| To do |
Within the listing below, filter for "each" and copy every matching line.

+ + + + +

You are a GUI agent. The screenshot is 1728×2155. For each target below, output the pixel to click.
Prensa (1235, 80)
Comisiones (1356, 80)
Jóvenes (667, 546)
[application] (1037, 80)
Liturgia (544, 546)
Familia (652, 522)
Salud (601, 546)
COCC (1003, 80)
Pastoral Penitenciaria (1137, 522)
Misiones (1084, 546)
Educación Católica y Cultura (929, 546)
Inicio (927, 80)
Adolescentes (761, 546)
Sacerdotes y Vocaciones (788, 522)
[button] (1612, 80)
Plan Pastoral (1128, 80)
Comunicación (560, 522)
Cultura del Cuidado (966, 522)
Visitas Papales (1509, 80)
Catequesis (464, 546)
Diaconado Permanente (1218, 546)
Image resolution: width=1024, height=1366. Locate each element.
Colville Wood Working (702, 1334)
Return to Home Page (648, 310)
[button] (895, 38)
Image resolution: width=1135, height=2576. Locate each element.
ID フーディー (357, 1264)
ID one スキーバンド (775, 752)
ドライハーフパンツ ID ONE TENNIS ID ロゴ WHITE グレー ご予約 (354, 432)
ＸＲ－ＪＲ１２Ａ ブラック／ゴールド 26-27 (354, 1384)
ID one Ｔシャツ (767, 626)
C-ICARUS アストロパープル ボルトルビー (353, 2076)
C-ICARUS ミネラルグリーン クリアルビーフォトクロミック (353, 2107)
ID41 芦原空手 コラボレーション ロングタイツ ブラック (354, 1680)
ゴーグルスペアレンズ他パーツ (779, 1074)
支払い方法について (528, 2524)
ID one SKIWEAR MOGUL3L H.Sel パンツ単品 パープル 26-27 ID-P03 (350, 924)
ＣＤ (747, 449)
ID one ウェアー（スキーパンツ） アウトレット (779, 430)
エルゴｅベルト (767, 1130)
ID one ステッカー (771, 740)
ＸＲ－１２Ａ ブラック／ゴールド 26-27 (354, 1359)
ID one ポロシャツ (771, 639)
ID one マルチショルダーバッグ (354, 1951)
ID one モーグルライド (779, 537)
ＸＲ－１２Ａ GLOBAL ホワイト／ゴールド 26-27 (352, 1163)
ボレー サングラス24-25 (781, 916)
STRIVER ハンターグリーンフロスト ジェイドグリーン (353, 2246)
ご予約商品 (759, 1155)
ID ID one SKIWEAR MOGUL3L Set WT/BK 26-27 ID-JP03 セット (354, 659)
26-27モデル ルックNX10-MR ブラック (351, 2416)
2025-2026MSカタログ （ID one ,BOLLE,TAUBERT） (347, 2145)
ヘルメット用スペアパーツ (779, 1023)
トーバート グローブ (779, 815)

+ + + + +

| Problem solution |
You are a GUI agent. The screenshot is 1728×2155. For each target below, output the pixel to click.
Image resolution: width=1024, height=1366. Locate each element.
Image resolution: width=1135, height=2576. Locate each element.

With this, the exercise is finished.